Brief: Apart from the images, reproduce all of the data word for word.

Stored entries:
>>>

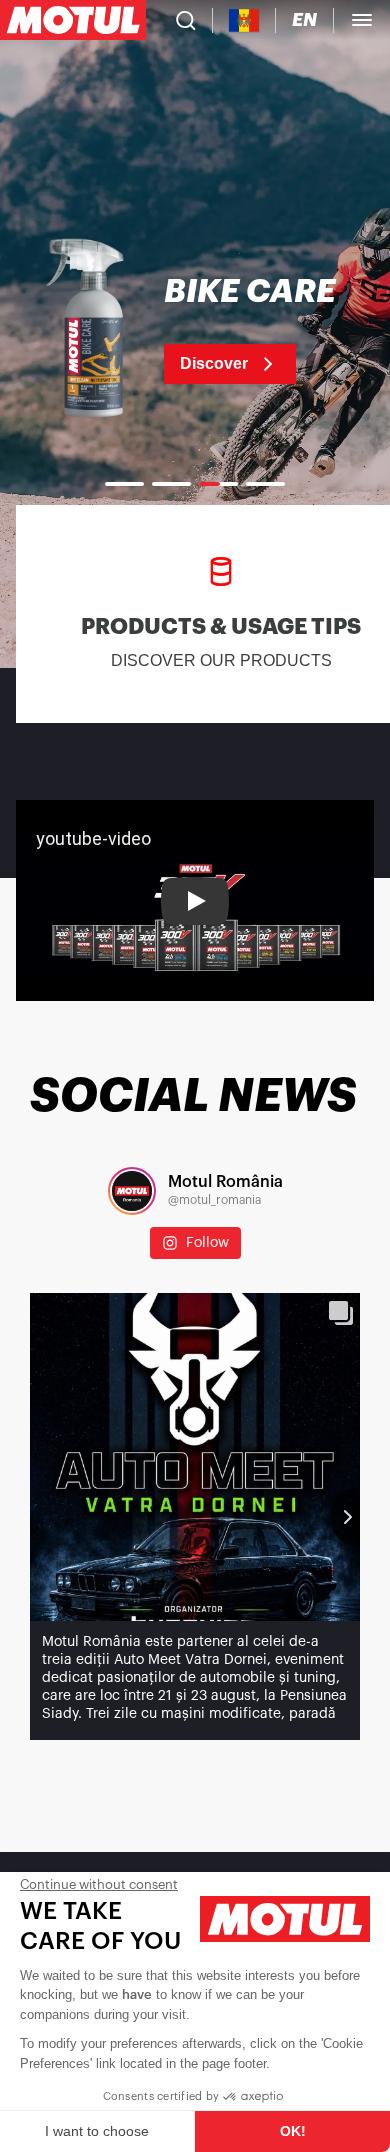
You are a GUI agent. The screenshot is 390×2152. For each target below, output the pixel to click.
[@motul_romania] (132, 1191)
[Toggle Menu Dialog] (362, 20)
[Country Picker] (244, 20)
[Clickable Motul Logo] (73, 20)
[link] (195, 330)
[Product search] (186, 20)
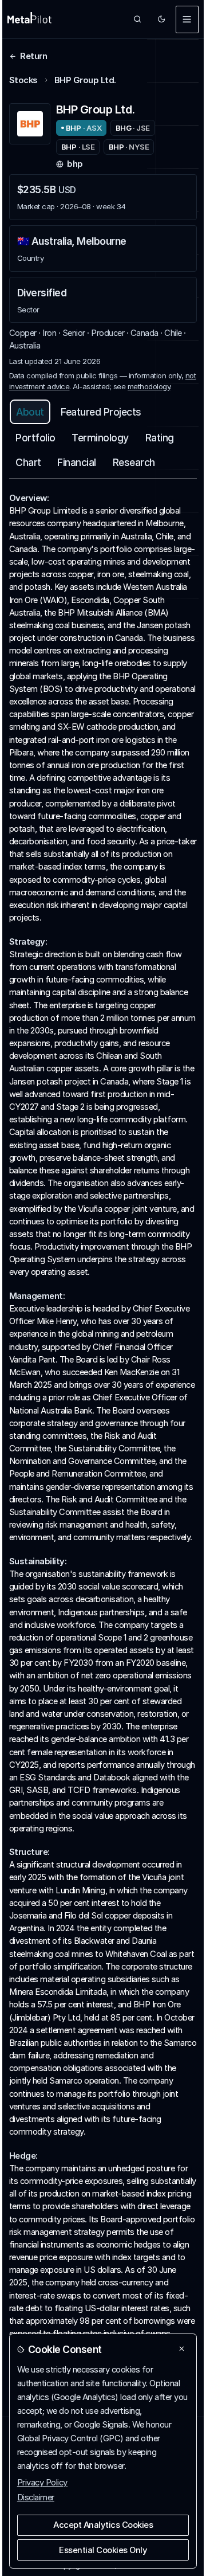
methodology (149, 386)
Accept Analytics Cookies (103, 2525)
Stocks (23, 80)
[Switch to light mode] (162, 19)
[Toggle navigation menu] (187, 19)
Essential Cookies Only (103, 2550)
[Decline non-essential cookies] (182, 2349)
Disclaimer (35, 2497)
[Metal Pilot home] (29, 19)
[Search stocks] (138, 19)
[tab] (30, 412)
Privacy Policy (42, 2482)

<<<

Output below:
You are a GUI agent. The screenshot is 390×2152. For each target below, output the pixel to click.
[@motul_romania] (132, 1191)
[Toggle Menu Dialog] (362, 20)
[Country Picker] (244, 20)
[Clickable Motul Logo] (73, 20)
[link] (195, 330)
[Product search] (186, 20)
methodology (149, 386)
Accept Analytics Cookies (103, 2525)
Stocks (23, 80)
[Switch to light mode] (162, 19)
[Toggle navigation menu] (187, 19)
Essential Cookies Only (103, 2550)
[Decline non-essential cookies] (182, 2349)
Disclaimer (35, 2497)
[Metal Pilot home] (29, 19)
[Search stocks] (138, 19)
[tab] (30, 412)
Privacy Policy (42, 2482)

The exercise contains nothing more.